Но вдруг вы почему-то сбиваетесь с курса, и вас уносит куда-то за угол, в зону, не охваченную наушниками. Тут оно и происходит: вы встречаете нечто необычное. В этой написанной Сезанном вазе с яблоками явно есть что-то странное, вызывающее тревогу. Они лежат на столе как-то криво. Да и сама столешница куда-то опрокидывается, так что даже слегка кружится голова. Ничего, конечно, не падает, но ведь и на месте нормально не стоит! В чем дело? А эти следящие за вами глаза Рембрандта на лице, напоминающем прокисший пудинг? Избитый же прием, затасканная шутка, дешевая сентиментальщина: ты смотришь на портрет, а он смотрит на тебя. И тем не менее вы продолжаете пялиться на него с таким чувством, будто к вам пристают, вас во что-то втягивают, будто вы в чем-то провинились перед ним. Ну прости, Рембрандт, если что не так. Но вот окружающие вас люди куда-то исчезают. Стены галереи исчезают тоже. Вы во власти какого-то балаганного фокусника-гипнотизера. Вы стряхиваете с себя наваждение, идете дальше и бросаете взгляд – почему бы и нет? – на восхитительную обнаженную тициановскую красотку, раскинувшуюся на фоне волнистых холмов. И – ого! – вы чувствуете, как с вами что-то начинает происходить (и не только в голове). Или, взяв себя в руки, вы покорно останавливаетесь перед кубистским коллажем, хотя никогда таких вещей не понимали и не видели в них смысла – по крайней мере, с точки зрения получения удовольствия. Но… «Черт с ним! – думаете вы. – Пусть будет». И неожиданно какой-то кусочек вашего мозга начинает сам по себе приплясывать под бренчание гитары на коллаже, в то время как обрывки газет, курительные трубки, плоскости, ребра и углы принимаются без всякого предупреждения меняться местами, проваливаться в глубину картины, пропадая из фокуса, и возвращаться обратно. И самое удивительное, что вам это нравится. Вас опять пригвоздили к месту с вытаращенными глазами. Жизнь продолжается.

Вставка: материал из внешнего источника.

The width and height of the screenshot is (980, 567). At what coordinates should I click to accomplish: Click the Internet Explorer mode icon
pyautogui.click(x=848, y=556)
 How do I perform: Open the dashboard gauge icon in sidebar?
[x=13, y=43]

Сила искусства – в его способности удивлять и тревожить. Даже если произведение искусства кажется подражающим жизни, оно не столько дублирует знакомый вам мир, сколько заменяет его собственной реальностью. Задача искусства, помимо снабжения человечества красотой, – уничтожение банального: сначала сетчатка глаза обрабатывает информацию, а затем щелкает переключатель и создается альтернативный, драматизированный образ. То, что мы знаем и помним о закатах солнца или подсолнухах, и тот вид, какой они принимают на картинах Тёрнера или Ван Гога, существуют в параллельных мирах, и еще неизвестно, какой из них живее и реальнее. Искусство словно перенастраивает наше чувственное восприятие, и иногда мы получаем такой мощный энергетический импульс, что нас основательно встряхивает.

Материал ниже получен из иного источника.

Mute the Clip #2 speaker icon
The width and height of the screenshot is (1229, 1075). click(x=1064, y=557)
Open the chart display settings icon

Но телевидение не любит непредвиденных осложнений. Съемка фильма требует тщательного планирования. Все наши программы освещали кризисные моменты в жизни и творчестве художника, затруднения, которые он испытывал при создании какой-либо картины или скульптуры. Но, готовясь к съемке этого кульминационного момента, мы смотрели другие его работы, и среди них часто попадалось что-нибудь такое, что совершенно выбивало меня из колеи. Картина, которую я легкомысленно считал всего лишь подготовительной ступенью к разговору о главном произведении, представ передо мной в оригинале, а не в виде бледной репродукции или смутного воспоминания, угрожала стать гвоздем программы. Прозрев и раскаявшись, я закатывал режиссеру небольшую сцену, требуя перетасовать всю программу, чтобы уделить больше внимания открытому мной шедевру. Режиссеры выслушивали меня, стараясь не закатывать глаза, и иногда уступали моему капризу, иногда нет.
Так было, например, с картиной Ван Гога «Корни и стволы деревьев» (с. 371), написанной художником летом 1890 года, за несколько недель до смерти. Переплетение узловатых корней и прочей растительности, увиденное глазами мыши-полевки, безумное нагромождение искореженной древесины и удушающей зеленой массы порождают такую клаустрофобию, что назвать это пейзажем не поворачивается язык. Замкнутое пространство давит на нас прежде всего потому, что корни, напоминающие когти, кости скелета либо части металлической конструкции, увеличены до чудовищных размеров и образуют клетку с запертыми в ней миниатюрными деревьями. Верх – это низ, а низ – верх, далекое близко, близкое далеко. Художник, по сути дела, намеренно дезориентирует нас, выдавливая из себя нервные ганглии и запуская их в пространство.